In the case of car driving, remember that somebody has to drive the car!  Suppose that you can drive at 30 miles per hour in your city.  To drive 10,000 miles per year will require 333 of your precious hours. While to drive a Prius 25,000 miles would require over 800 hours.   Remember that time is money!  Suppose that for every hour you drive that you could have worked and earned a wage of $20 per hour.   Will owning the Prius really increase your driving?  A mile of driving a Prius costs you 6 cents of fuel and at 30 miles per hour costs you 2 minutes of time which valued at 33 cents a minute (20/60) equals 66 cents. So the total cost per mile is 72 cents.   A mile of driving of your old MPG vehicle costs you 12 cents of fuel and 66 cents in lost time so the total cost is 78 cents.  This reduction in total cost from 78 cents to 72 cents is tiny. As shown by this arithmetic, the “rebound effect” is swamped by the value of time.

While I enjoyed reading David Owen’s piece and I’m a full fan of rediscovering old economists such as Jevons (in fact I hope that in the year 2300 that my current work such as Climatopolis will be rediscovered), Owens exaggerates the importance of the “rebound effect”.  Recall that the rebound effect makes the counter-intuitive claim that increases in energy efficiency increase energy consumption.

For products that require our time to use (such as driving) or for which we have limited demand (refrigerators), I do not believe that the rebound effect is an important issue.  Consider another example,  building energy codes. In California, new construction has faced more stringent energy efficiency standards. In this case, there is no “rebound effect”.   No Don Trump builds a bigger building because energy efficiency per square foot has increased.

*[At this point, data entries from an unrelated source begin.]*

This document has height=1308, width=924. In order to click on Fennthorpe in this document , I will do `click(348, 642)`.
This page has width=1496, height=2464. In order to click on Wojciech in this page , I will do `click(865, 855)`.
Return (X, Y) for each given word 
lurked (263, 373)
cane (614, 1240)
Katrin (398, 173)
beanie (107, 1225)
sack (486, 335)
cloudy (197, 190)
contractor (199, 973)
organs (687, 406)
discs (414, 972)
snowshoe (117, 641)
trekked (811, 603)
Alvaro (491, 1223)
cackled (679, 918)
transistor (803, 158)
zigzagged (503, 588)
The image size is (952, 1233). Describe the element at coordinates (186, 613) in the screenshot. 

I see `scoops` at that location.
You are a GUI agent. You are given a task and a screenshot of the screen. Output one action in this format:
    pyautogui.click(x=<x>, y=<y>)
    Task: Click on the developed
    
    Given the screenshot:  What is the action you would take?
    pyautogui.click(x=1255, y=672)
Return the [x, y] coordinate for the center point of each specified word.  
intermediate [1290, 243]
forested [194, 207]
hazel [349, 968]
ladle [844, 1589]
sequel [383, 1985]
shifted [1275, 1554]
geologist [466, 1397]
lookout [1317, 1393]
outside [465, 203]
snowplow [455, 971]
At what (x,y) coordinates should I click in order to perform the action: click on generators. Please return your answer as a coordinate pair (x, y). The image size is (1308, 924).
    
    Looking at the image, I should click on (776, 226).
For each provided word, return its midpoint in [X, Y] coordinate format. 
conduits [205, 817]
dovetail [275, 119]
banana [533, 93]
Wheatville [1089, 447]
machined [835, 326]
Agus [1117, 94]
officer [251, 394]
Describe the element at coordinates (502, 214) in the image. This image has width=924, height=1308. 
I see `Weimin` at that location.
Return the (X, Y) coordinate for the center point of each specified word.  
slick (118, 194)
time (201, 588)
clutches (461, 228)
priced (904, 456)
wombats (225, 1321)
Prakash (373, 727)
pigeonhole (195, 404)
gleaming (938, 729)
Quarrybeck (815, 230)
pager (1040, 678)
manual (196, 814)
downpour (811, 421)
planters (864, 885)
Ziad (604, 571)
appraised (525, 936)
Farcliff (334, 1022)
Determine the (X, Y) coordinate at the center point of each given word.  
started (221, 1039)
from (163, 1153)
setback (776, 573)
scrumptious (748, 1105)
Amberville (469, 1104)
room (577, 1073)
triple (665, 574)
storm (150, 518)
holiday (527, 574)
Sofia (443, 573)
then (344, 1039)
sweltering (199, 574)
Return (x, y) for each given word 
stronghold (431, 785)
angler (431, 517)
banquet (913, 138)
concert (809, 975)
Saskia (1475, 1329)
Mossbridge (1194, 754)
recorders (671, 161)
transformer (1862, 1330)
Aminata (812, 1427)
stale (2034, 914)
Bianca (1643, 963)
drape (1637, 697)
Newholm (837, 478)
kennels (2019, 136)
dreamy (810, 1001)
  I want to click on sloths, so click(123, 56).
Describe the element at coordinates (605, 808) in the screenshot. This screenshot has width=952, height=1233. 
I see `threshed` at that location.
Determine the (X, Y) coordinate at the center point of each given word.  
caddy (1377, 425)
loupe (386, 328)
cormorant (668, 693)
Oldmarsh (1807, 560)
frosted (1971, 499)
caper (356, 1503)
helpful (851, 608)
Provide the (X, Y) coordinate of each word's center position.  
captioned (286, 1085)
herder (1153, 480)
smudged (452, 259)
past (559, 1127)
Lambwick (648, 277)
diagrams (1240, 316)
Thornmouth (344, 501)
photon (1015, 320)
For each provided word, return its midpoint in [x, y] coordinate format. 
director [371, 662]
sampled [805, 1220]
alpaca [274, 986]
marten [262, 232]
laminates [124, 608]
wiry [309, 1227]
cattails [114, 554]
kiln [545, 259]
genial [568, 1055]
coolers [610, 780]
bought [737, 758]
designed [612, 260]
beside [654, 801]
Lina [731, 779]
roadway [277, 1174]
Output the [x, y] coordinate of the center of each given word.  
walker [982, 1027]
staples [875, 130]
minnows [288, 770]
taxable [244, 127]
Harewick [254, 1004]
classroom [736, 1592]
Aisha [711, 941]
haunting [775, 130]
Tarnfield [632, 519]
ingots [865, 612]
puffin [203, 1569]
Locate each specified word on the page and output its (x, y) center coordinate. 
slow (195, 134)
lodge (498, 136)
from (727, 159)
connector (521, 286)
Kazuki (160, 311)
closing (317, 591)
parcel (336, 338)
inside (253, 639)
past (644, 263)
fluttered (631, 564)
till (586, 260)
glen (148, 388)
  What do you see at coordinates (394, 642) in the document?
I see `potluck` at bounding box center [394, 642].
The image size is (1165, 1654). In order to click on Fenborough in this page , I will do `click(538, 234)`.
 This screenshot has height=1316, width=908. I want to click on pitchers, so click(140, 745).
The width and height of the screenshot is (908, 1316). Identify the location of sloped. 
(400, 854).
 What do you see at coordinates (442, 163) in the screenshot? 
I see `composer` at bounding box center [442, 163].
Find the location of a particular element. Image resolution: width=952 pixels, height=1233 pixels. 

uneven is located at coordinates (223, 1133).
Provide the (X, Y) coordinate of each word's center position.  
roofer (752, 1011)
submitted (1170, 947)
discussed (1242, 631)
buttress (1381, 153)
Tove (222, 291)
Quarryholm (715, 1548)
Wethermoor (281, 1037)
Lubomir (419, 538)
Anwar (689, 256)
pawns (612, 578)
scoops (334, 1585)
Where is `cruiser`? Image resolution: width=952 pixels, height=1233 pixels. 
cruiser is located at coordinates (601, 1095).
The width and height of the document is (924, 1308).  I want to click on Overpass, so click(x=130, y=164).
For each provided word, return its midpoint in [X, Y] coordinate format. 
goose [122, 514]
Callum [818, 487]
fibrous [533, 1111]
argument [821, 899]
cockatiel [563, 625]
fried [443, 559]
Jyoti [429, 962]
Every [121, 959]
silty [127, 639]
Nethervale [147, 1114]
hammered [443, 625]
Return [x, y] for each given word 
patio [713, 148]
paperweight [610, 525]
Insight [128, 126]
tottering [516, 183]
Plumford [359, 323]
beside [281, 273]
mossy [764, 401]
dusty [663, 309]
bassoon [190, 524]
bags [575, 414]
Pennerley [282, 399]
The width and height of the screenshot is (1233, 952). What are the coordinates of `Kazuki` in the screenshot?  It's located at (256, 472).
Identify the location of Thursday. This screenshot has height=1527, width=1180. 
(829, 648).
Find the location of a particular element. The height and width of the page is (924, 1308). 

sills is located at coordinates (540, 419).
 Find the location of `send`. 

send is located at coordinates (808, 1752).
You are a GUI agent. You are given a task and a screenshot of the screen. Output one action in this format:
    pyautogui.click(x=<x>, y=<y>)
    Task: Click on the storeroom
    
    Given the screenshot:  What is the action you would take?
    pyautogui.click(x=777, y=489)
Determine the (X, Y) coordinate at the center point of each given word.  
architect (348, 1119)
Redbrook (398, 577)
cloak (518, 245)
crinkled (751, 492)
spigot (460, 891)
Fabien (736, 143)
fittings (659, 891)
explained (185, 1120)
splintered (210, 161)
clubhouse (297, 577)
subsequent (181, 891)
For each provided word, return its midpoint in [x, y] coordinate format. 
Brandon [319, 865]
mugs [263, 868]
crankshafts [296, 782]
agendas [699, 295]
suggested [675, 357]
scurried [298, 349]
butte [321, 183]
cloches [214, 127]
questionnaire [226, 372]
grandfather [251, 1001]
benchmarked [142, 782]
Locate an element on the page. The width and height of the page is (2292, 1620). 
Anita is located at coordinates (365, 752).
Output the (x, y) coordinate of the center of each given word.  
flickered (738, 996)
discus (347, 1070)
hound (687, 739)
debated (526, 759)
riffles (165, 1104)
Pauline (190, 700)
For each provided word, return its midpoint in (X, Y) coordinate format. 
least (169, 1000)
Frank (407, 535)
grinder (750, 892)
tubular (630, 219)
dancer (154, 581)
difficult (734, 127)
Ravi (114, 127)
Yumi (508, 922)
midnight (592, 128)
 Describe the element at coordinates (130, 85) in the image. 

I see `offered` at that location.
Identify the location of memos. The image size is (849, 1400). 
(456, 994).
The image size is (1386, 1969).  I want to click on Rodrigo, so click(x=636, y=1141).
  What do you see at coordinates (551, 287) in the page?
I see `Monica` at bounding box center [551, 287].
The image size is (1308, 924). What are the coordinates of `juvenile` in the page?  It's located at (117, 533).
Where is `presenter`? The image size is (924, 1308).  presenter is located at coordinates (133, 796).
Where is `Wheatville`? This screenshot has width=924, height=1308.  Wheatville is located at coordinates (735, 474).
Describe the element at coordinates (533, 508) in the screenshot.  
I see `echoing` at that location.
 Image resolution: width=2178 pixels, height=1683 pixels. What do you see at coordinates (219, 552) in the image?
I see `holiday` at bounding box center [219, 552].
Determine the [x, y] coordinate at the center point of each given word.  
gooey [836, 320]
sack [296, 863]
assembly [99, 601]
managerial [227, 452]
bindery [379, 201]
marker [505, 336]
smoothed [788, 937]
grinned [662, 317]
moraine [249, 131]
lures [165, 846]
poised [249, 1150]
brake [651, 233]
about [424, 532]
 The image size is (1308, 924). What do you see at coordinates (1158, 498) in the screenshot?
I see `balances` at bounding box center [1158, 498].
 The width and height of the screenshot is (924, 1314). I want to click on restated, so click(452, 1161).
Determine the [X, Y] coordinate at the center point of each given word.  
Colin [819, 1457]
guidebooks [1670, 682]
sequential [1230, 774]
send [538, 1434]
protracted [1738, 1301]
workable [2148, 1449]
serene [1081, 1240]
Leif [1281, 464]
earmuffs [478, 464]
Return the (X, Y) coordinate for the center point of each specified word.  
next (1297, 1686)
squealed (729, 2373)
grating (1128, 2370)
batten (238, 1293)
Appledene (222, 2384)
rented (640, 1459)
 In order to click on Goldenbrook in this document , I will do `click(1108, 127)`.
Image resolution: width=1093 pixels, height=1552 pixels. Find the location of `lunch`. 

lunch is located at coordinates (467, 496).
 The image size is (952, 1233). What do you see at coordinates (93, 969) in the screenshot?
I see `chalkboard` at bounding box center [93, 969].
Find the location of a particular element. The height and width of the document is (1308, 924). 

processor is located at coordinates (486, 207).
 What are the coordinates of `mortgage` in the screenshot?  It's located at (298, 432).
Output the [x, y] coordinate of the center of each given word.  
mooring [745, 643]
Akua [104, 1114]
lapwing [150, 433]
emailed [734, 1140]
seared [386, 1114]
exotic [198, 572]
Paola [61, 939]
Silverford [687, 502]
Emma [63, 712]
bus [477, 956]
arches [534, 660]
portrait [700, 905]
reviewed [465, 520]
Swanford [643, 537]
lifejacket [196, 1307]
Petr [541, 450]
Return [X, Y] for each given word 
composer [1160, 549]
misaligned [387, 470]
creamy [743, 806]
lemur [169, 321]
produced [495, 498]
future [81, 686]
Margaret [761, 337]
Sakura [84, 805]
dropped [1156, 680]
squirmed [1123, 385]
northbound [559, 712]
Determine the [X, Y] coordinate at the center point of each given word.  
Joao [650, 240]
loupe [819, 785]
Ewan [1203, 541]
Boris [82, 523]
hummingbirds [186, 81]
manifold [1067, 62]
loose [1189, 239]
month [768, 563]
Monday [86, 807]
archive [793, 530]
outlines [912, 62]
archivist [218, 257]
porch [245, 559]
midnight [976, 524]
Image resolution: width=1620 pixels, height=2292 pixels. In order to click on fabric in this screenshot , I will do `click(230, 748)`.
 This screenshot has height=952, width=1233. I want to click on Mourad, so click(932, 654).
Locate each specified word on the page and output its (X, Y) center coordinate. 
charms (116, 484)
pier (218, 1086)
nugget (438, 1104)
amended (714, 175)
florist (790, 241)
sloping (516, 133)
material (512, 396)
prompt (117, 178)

There are certainly cases in which David Owen is right.  Consider the washing machine for clothes and dishes.   As washing machines become more efficient and cheaper to operate, people do more loads of wash. This technology saves us time and people have a very high demand for clean underwear!   Consider a central air conditioning system.  There are people who would love to set their thermostat at 65 degrees on a hot summer day. In the past , when AC units were inefficient this would have cost a fortune. As air conditioning units become more energy efficient, some people may choose to lower their summer thermostat reading. While such diversity exists, the average person will choose to have a lower energy bill.  My bottom line is that energy efficiency improvements will shrink our carbon footprint.